We have a new contender for – the most disappointing movie of all time.
Hitting theaters with a falling corpse-like thud this July, Strangers With Candy is absolutely the worst collection of moving images to tarnish the silver screen in recent memory.
Up there with the post-Han Solo Star Wars franchise in terms of embarrassment, lameness and the “D” word (disappointment), Strangers With Candy should be avoided at all costs.
Actually, let’s not beat around the proverbial bush.
If you’re reading this, and if you have any desire to see this movie (like, you were a fan of the show), please take the $8 that you were going to waste on it and donate the money to charity instead. Or buy a six-pack. Or a used CD. Or even a used copy of the original Strangers series on DVD to give to a loved one. Something. Anything.

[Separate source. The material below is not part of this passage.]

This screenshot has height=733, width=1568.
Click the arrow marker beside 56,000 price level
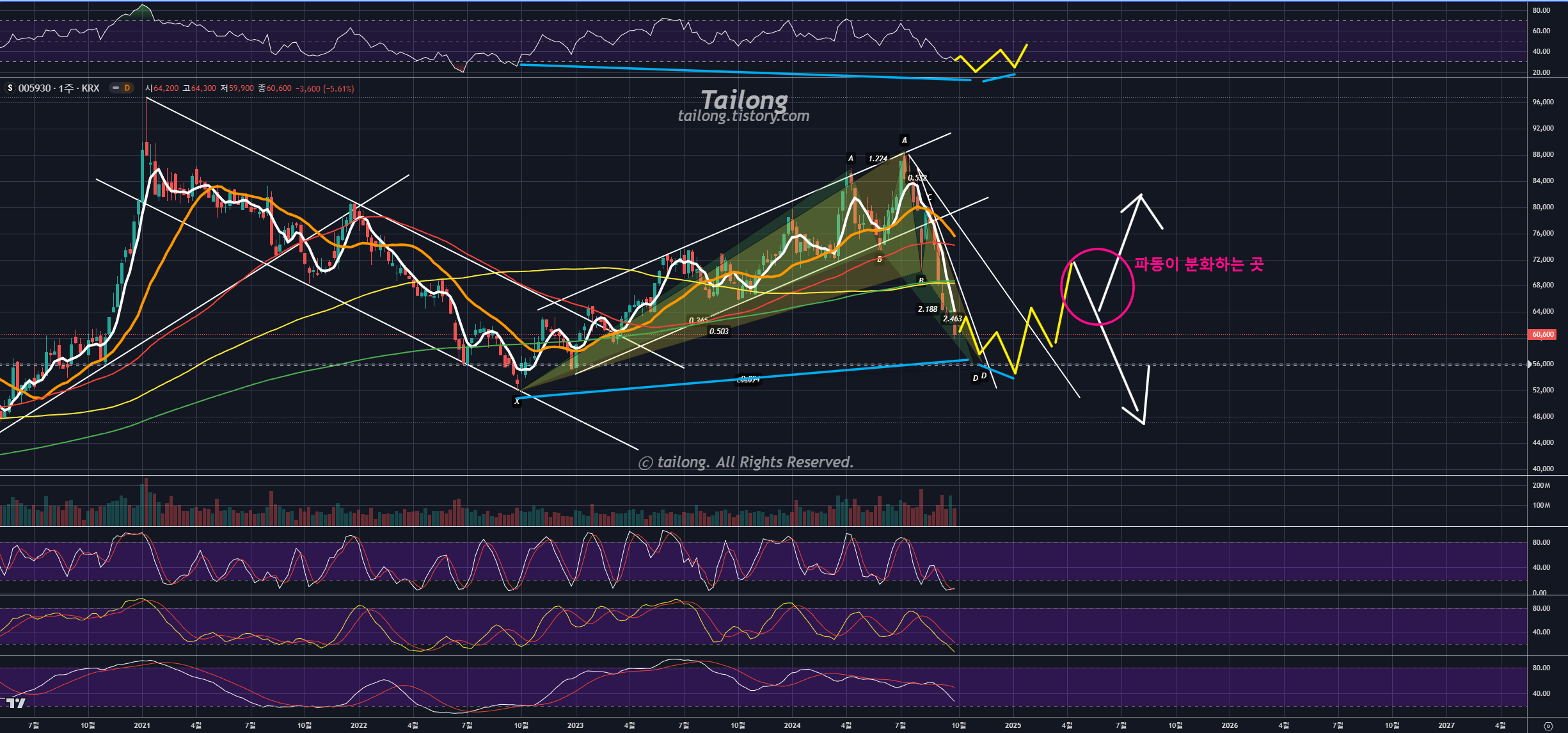click(x=1529, y=364)
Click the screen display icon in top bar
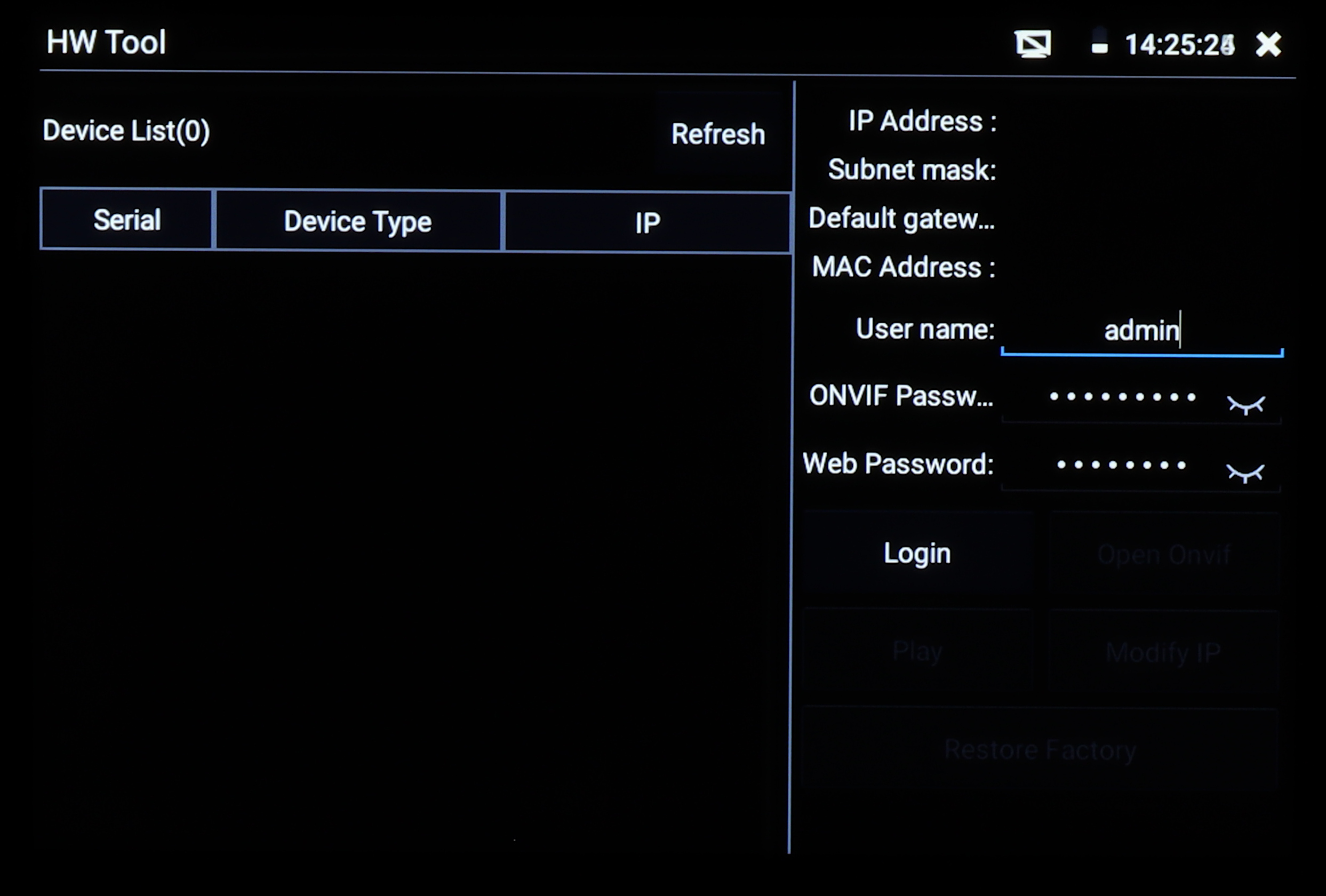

Just don’t pay to go see this movie.
Really, it’s that bad.
Re-hashing every joke and basic plotline from the original Comedy Central television series, the film version of Strangers is tedious, un-original, oh-so-poorly scripted, poorly shot, poorly lit, poorly acted, boring and, quite simply, pathetic.
Any hopes that were held before the reel began to roll were dashed the second that the lights went down and the boredom and embarrassment began to flicker.
As the character of Jerri Blank (Amy Sedaris) is introduced to the viewer, via a montage of prison scenes that look like something out of a 2 a.m. USA-network girls-in-prison “movie,” my heart instantly sank. I even think that I stopped chewing on my Red Vines.
With a voice-over that is supposed to be ironic and humorous, but is merely contrived and listless, we see Jerri. The 46-year-old ex-junkie, soon-to-be ex-convict who, upon making a return back to the “real world,” decides that the only thing for her to do is re-enroll in high school.
Her father is in a stress-induced coma. Her stepmother is cheating on her father. She doesn’t have any life skills. So she goes back to high school.
But on screen? With a cast that looks like it is drugged, a script that appears to have been crapped out and a complete lack of cinematic technique? Yeah, not so much.
Now, perhaps if this “movie” had been made in an hour, shot in Sedaris’ home when she and Stephen Colbert were drunk, had been given to friends, and then had leaked out to the public, it would be understandable.
But the fact that a cast as talented as Sedaris, Colbert, Matthew Broderick, Philip Seymour Hoffman, Ian Holm, Allison Janney and Justin Theroux spent their time working and “acting” in this movie, that David Letterman backed it, and that money was actually spent making and promoting it, is an undeniable travesty.
And the simple fact that Colbert and Sedaris worked on it, wrote it and pushed for it to be made is unthinkable.
Moreover, Strangers With Candy now rivals Run Ronnie Run! as the single-worst TV show + money + bad script = really, really bad movie incarnation of all time.
Just how bad is it?
I think I laughed once.
There’s a classic one-liner from Jerri, when she asks a red-haired girl sitting next to her in the principal’s office if the girl’s “carpet matches the drapes?”
But that’s it.
And in all honesty, sitting through the film was so unbearable that I walked out. I actually chose to go to work rather than watch a movie (keep in mind: normally, this would be complete heresy).
I’m glad I did though.
Another minute spent watching supremely talented people like Sedaris and Colbert struggle for air would have been death.
That and wondering how in the world grief counselor Peggy Callas (Sarah Jessica Parker) became so – bronzed.